#### Exercise goal:
An accurate, complete copy of the records below is required.

#### Available records:
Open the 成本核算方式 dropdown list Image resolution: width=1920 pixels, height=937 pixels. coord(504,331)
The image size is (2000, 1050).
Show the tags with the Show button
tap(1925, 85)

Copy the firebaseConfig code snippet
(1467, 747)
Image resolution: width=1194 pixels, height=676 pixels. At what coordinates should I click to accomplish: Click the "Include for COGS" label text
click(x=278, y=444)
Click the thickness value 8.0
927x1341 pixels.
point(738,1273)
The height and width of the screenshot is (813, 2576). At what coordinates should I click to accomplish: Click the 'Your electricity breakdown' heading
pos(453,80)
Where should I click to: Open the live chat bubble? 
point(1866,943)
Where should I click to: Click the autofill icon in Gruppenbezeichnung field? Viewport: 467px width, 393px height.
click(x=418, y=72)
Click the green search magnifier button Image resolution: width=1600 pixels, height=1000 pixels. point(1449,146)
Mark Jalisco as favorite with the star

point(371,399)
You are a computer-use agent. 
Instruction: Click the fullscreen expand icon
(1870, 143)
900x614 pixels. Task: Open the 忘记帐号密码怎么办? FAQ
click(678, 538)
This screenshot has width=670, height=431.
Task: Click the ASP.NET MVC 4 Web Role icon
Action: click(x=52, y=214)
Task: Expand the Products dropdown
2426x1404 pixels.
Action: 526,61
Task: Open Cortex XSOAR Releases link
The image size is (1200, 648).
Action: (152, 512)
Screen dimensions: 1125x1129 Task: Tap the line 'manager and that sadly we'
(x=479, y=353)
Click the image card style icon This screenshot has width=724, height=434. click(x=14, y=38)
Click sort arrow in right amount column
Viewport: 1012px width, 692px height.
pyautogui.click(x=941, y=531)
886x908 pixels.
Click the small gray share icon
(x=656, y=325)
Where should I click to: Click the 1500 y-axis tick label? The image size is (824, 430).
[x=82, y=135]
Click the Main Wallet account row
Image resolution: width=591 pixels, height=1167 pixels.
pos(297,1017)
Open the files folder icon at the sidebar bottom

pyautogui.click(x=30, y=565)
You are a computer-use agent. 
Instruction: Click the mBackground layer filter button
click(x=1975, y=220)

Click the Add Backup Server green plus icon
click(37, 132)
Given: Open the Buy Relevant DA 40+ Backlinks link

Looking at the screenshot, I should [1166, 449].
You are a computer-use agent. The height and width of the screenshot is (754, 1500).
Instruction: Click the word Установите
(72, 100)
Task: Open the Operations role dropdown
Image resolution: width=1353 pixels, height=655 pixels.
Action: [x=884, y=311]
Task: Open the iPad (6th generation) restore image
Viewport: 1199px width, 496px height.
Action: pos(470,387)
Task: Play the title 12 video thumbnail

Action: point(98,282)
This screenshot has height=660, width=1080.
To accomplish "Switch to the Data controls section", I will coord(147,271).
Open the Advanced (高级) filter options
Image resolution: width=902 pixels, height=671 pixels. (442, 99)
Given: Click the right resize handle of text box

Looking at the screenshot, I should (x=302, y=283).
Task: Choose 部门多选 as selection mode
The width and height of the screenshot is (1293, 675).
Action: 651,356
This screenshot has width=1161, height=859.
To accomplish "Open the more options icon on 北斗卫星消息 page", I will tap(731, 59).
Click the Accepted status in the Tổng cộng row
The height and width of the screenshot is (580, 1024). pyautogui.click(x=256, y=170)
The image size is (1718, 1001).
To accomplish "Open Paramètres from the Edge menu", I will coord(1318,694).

#### Result for this task:
Open the 成本核算方式 dropdown list Image resolution: width=1920 pixels, height=937 pixels. coord(504,331)
The image size is (2000, 1050).
Show the tags with the Show button
tap(1925, 85)

Copy the firebaseConfig code snippet
(1467, 747)
Image resolution: width=1194 pixels, height=676 pixels. At what coordinates should I click to accomplish: Click the "Include for COGS" label text
click(x=278, y=444)
Click the thickness value 8.0
927x1341 pixels.
point(738,1273)
The height and width of the screenshot is (813, 2576). At what coordinates should I click to accomplish: Click the 'Your electricity breakdown' heading
pos(453,80)
Where should I click to: Open the live chat bubble? 
point(1866,943)
Where should I click to: Click the autofill icon in Gruppenbezeichnung field? Viewport: 467px width, 393px height.
click(x=418, y=72)
Click the green search magnifier button Image resolution: width=1600 pixels, height=1000 pixels. point(1449,146)
Mark Jalisco as favorite with the star

point(371,399)
You are a computer-use agent. 
Instruction: Click the fullscreen expand icon
(1870, 143)
900x614 pixels. Task: Open the 忘记帐号密码怎么办? FAQ
click(678, 538)
This screenshot has width=670, height=431.
Task: Click the ASP.NET MVC 4 Web Role icon
Action: click(x=52, y=214)
Task: Expand the Products dropdown
2426x1404 pixels.
Action: 526,61
Task: Open Cortex XSOAR Releases link
The image size is (1200, 648).
Action: (152, 512)
Screen dimensions: 1125x1129 Task: Tap the line 'manager and that sadly we'
(x=479, y=353)
Click the image card style icon This screenshot has width=724, height=434. click(x=14, y=38)
Click sort arrow in right amount column
Viewport: 1012px width, 692px height.
pyautogui.click(x=941, y=531)
886x908 pixels.
Click the small gray share icon
(x=656, y=325)
Where should I click to: Click the 1500 y-axis tick label? The image size is (824, 430).
[x=82, y=135]
Click the Main Wallet account row
Image resolution: width=591 pixels, height=1167 pixels.
pos(297,1017)
Open the files folder icon at the sidebar bottom

pyautogui.click(x=30, y=565)
You are a computer-use agent. 
Instruction: Click the mBackground layer filter button
click(x=1975, y=220)

Click the Add Backup Server green plus icon
click(37, 132)
Given: Open the Buy Relevant DA 40+ Backlinks link

Looking at the screenshot, I should [1166, 449].
You are a computer-use agent. The height and width of the screenshot is (754, 1500).
Instruction: Click the word Установите
(72, 100)
Task: Open the Operations role dropdown
Image resolution: width=1353 pixels, height=655 pixels.
Action: [x=884, y=311]
Task: Open the iPad (6th generation) restore image
Viewport: 1199px width, 496px height.
Action: pos(470,387)
Task: Play the title 12 video thumbnail

Action: point(98,282)
This screenshot has height=660, width=1080.
To accomplish "Switch to the Data controls section", I will coord(147,271).
Open the Advanced (高级) filter options
Image resolution: width=902 pixels, height=671 pixels. (442, 99)
Given: Click the right resize handle of text box

Looking at the screenshot, I should (x=302, y=283).
Task: Choose 部门多选 as selection mode
The width and height of the screenshot is (1293, 675).
Action: 651,356
This screenshot has width=1161, height=859.
To accomplish "Open the more options icon on 北斗卫星消息 page", I will tap(731, 59).
Click the Accepted status in the Tổng cộng row
The height and width of the screenshot is (580, 1024). pyautogui.click(x=256, y=170)
The image size is (1718, 1001).
To accomplish "Open Paramètres from the Edge menu", I will coord(1318,694).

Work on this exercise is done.